(Source extract):
BEGIN
Many have seen implications for the underlying legal structure and practice of American philanthropy in the Tax Cuts and Jobs Act (TCJA) of 2017’s excise tax on the investment income of certain elite college and university endowments. The 1.4% tax is imposed on private universities whose student bodies are majority U.S. citizens, where more than 500 students are tuition-paying, and where total assets exceed $500,000 per student.
As University of Kentucky law professor Jennifer Bird-Pollan starkly asked in a Pepperdine Law Review article earlier this year, “Why are we focused only on universities?”
If and when any of the more-aggressive proposals to reform treatment of other tax-exempt endowments—potentially including those of huge, equally elite private foundations—take legislative form, we now have another implication to draw.
Pursuant to a bill released late last week by U.S. House Ways & Means Committee, the TCJA’s excise tax on elite higher-education endowments would be seriously reduced. Specifically, as reported by Bloomberg’s Janet Lorin, a provision in the bill would lower the tax “through a calculation that weighs revenues from undergraduate tuition and fees against undergraduate financial aid.”
Lorin notes that the “Democrats’ proposal comes at an awkward time as colleges prepare to announce their investment returns over the coming months.” During fiscal-year 2021, higher-ed endowments over $500 million gained a median of 34%.
Some policymakers—enchanted with wealth like this and that which they think or hope it can do—will quietly and patiently persist in trying to protect it against any threat to the power it’s seen as “purchasing,” even though it’s largely merely continuously invested and unspent.
END
(Provided material):
BEGIN
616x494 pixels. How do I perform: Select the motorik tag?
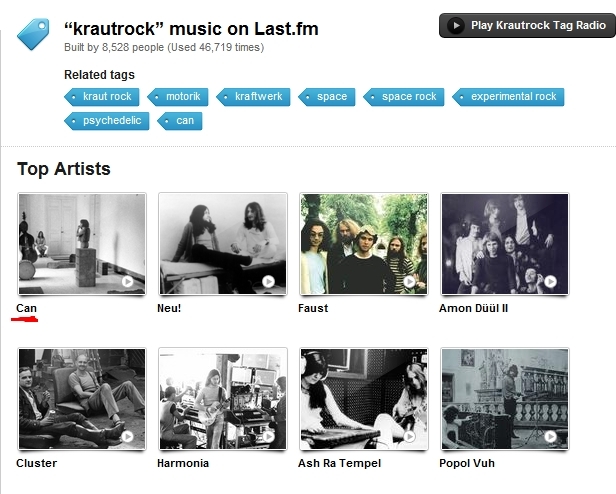(178, 97)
END
(What to do):
• a. In the text on the endowment excise tax, write out the part from "Lorin notes that" up to and including "median of 34%.", changing "investment returns" to "endowment returns".
• b. Put this sentence from the text on the endowment excise tax into Spanish: "During fiscal-year 2021, higher-ed endowments over $500 million gained a median of 34%."

(Answer set):
• a.
Lorin notes that the “Democrats’ proposal comes at an awkward time as colleges prepare to announce their endowment returns over the coming months.” During fiscal-year 2021, higher-ed endowments over $500 million gained a median of 34%.

• b. Durante el año fiscal 2021, los fondos patrimoniales de educación superior de más de 500 millones de dólares obtuvieron una ganancia mediana del 34 %.